Task:
Put every line of the listing, from the line containing "Choose Nein for previously tattooed question" down to the line containing "click(1455, 427)", into a Markdown table with the columns Row and Line. Number each line and leave out blank lines.

Supplied records:
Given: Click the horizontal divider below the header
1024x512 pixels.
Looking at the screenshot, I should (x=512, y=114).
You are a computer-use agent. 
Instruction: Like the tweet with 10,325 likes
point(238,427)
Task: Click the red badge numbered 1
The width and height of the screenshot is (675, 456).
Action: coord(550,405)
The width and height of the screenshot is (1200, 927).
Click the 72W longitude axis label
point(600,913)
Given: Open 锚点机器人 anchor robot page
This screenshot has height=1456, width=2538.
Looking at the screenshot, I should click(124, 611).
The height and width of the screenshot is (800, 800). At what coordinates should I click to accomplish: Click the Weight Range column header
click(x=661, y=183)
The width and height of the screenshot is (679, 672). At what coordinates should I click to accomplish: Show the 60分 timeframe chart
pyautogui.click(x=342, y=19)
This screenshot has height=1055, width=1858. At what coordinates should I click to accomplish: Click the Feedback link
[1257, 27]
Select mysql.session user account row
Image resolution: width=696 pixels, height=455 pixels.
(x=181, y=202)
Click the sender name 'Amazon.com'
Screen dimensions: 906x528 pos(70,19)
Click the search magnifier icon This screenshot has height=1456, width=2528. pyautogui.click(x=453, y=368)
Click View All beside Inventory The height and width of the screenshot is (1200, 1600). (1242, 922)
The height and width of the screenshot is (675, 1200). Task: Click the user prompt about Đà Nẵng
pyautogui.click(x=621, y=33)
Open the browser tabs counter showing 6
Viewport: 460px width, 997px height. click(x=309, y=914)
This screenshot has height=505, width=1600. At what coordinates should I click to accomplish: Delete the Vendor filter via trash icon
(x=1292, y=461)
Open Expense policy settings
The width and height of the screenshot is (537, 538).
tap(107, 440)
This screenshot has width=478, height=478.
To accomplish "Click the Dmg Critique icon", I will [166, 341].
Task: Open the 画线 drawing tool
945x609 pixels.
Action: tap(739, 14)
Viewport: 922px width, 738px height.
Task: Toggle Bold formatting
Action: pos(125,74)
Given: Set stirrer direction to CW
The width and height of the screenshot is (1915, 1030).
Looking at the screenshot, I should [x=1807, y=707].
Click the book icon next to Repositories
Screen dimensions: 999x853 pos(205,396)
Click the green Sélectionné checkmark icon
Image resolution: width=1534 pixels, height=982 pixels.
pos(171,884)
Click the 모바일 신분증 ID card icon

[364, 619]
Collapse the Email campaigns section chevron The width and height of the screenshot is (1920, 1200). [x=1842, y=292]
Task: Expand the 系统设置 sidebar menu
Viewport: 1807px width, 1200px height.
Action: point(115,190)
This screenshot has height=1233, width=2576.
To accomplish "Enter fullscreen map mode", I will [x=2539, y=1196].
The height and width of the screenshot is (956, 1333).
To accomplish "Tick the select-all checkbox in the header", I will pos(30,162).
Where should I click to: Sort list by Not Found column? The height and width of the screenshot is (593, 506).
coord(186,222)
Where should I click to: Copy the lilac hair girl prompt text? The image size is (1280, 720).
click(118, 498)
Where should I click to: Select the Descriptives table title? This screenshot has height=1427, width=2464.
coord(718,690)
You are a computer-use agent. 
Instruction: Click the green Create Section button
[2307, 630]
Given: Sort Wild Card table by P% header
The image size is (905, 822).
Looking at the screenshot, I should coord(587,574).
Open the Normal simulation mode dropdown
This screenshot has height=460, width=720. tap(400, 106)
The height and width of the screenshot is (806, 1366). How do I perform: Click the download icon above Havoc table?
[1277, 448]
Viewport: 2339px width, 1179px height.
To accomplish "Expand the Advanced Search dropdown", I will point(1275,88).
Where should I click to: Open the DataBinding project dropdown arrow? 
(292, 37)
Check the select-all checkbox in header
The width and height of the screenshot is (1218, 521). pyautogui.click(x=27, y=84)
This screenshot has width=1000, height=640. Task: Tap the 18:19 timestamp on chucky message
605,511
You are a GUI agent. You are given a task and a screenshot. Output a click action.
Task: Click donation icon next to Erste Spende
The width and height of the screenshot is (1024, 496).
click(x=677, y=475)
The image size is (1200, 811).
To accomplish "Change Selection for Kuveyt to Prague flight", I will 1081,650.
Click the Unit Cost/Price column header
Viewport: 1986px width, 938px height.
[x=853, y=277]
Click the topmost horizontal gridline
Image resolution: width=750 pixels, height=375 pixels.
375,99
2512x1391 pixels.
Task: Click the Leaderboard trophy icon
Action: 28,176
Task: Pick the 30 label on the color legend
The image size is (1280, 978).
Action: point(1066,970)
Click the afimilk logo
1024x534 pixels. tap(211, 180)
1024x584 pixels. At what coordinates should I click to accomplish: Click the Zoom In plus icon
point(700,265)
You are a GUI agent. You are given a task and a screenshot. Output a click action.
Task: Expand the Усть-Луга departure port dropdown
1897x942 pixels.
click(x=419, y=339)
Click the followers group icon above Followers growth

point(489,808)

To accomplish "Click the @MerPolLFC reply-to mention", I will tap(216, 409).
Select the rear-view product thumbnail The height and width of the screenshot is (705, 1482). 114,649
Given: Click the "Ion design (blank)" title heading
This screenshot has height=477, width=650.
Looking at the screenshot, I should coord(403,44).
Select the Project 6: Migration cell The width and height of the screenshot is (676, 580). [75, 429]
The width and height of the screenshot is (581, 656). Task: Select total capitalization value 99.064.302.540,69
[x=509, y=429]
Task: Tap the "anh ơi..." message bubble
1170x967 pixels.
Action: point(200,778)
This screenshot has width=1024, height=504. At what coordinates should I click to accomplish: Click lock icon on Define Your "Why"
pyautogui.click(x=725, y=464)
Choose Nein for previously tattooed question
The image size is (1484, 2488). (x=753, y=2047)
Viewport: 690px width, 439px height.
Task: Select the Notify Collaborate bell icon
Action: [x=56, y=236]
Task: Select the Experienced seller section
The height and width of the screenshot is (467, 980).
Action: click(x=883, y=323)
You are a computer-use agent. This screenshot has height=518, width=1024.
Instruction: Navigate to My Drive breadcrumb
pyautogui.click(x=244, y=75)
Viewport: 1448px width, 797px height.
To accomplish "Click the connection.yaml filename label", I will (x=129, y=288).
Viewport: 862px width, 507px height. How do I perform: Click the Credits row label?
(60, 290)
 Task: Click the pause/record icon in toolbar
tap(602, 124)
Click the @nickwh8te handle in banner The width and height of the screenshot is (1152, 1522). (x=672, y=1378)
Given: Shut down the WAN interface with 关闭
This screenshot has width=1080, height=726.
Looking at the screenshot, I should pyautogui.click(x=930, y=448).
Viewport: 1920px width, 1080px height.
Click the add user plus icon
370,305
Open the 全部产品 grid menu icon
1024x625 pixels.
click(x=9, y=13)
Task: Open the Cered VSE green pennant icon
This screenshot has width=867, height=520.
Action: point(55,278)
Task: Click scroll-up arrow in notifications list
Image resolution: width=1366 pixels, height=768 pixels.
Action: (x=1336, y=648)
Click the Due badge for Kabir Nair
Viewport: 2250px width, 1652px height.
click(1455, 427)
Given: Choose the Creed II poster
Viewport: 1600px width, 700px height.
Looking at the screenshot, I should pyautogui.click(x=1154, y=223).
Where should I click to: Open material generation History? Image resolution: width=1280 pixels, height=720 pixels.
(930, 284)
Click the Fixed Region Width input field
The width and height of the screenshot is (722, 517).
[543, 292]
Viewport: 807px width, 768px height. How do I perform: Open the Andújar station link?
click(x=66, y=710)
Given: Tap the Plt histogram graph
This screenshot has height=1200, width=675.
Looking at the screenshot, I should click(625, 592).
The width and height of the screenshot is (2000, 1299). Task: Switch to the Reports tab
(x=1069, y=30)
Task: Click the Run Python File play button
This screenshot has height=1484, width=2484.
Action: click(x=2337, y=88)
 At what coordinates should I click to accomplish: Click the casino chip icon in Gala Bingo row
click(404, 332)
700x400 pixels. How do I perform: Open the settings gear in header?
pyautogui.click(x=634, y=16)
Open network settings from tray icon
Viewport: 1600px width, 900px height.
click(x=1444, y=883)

Task response:
| Row | Line |
|---|---|
| 1 | Choose Nein for previously tattooed question |
| 2 | The image size is (1484, 2488). (x=753, y=2047) |
| 3 | Viewport: 690px width, 439px height. |
| 4 | Task: Select the Notify Collaborate bell icon |
| 5 | Action: [x=56, y=236] |
| 6 | Task: Select the Experienced seller section |
| 7 | The height and width of the screenshot is (467, 980). |
| 8 | Action: click(x=883, y=323) |
| 9 | You are a computer-use agent. This screenshot has height=518, width=1024. |
| 10 | Instruction: Navigate to My Drive breadcrumb |
| 11 | pyautogui.click(x=244, y=75) |
| 12 | Viewport: 1448px width, 797px height. |
| 13 | To accomplish "Click the connection.yaml filename label", I will (x=129, y=288). |
| 14 | Viewport: 862px width, 507px height. How do I perform: Click the Credits row label? |
| 15 | (60, 290) |
| 16 |  Task: Click the pause/record icon in toolbar |
| 17 | tap(602, 124) |
| 18 | Click the @nickwh8te handle in banner The width and height of the screenshot is (1152, 1522). (x=672, y=1378) |
| 19 | Given: Shut down the WAN interface with 关闭 |
| 20 | This screenshot has width=1080, height=726. |
| 21 | Looking at the screenshot, I should pyautogui.click(x=930, y=448). |
| 22 | Viewport: 1920px width, 1080px height. |
| 23 | Click the add user plus icon |
| 24 | 370,305 |
| 25 | Open the 全部产品 grid menu icon |
| 26 | 1024x625 pixels. |
| 27 | click(x=9, y=13) |
| 28 | Task: Open the Cered VSE green pennant icon |
| 29 | This screenshot has width=867, height=520. |
| 30 | Action: point(55,278) |
| 31 | Task: Click scroll-up arrow in notifications list |
| 32 | Image resolution: width=1366 pixels, height=768 pixels. |
| 33 | Action: (x=1336, y=648) |
| 34 | Click the Due badge for Kabir Nair |
| 35 | Viewport: 2250px width, 1652px height. |
| 36 | click(1455, 427) |